--- start of Exercise inputs ---
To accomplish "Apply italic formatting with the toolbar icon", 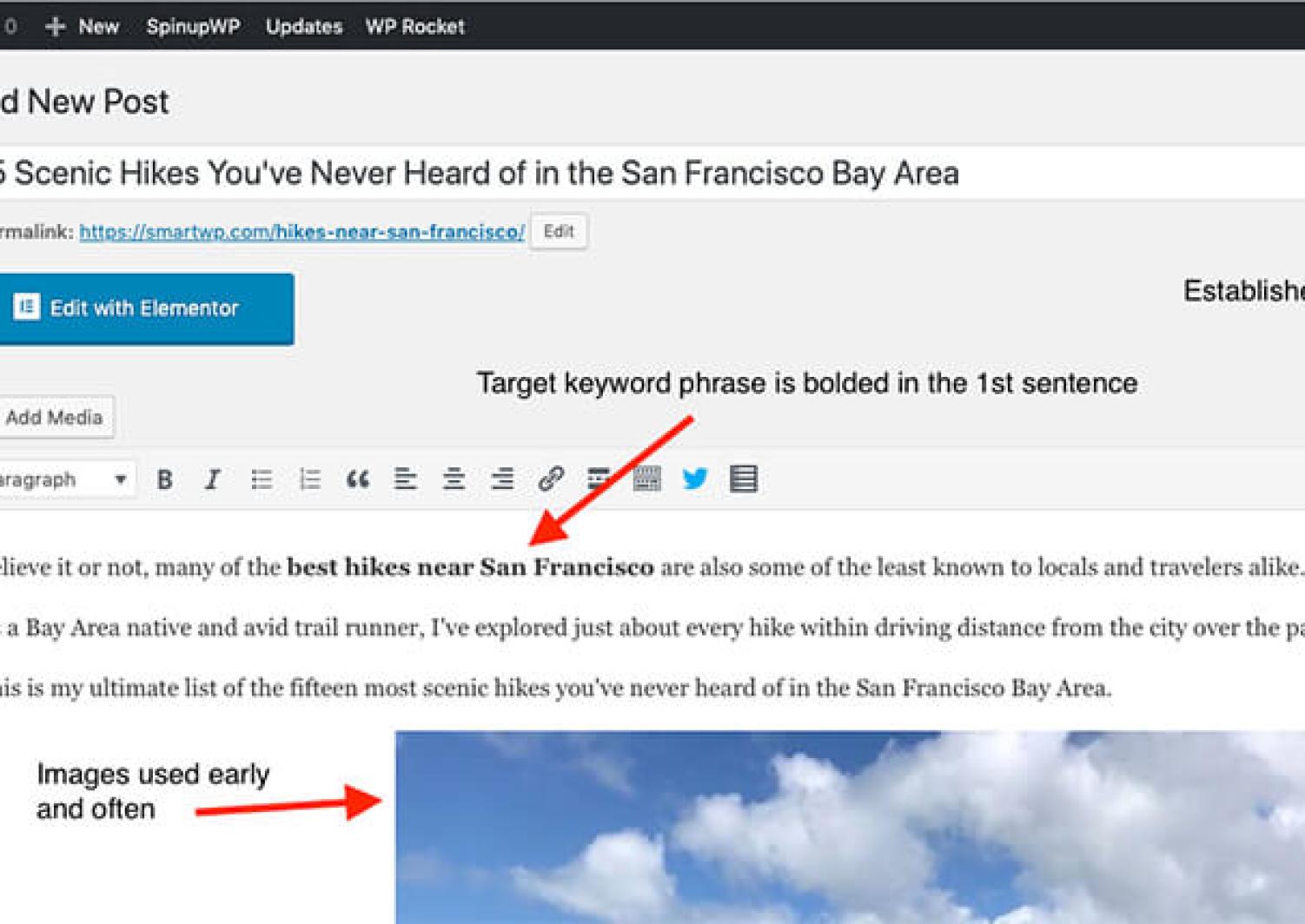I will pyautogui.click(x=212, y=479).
--- end of Exercise inputs ---
--- start of Exercise inputs ---
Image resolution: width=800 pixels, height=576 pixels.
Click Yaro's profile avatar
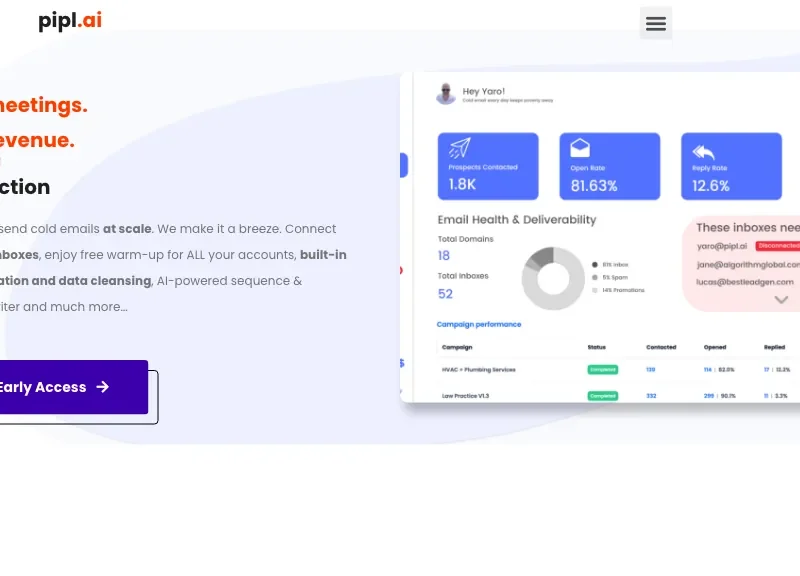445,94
--- end of Exercise inputs ---
--- start of Exercise inputs ---
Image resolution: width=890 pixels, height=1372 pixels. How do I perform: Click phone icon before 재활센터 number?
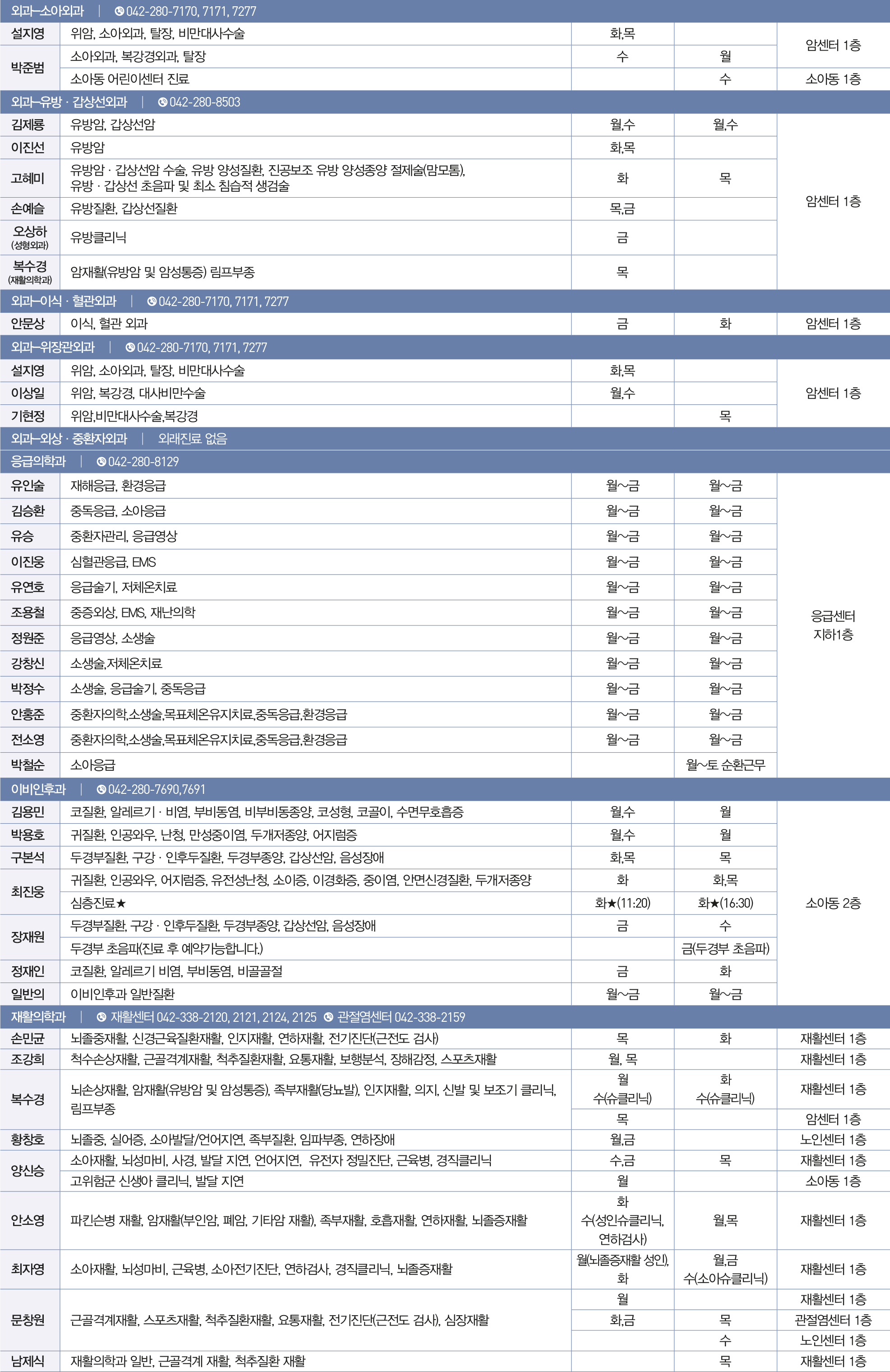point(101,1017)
--- end of Exercise inputs ---
Return the data lines between the line containing "Image resolution: width=890" and the line containing "point(101,1017)", inclusive, reproducing each line without changes. Leave the pictures out of your answer.

◆ Answer below:
Image resolution: width=890 pixels, height=1372 pixels. How do I perform: Click phone icon before 재활센터 number?
point(101,1017)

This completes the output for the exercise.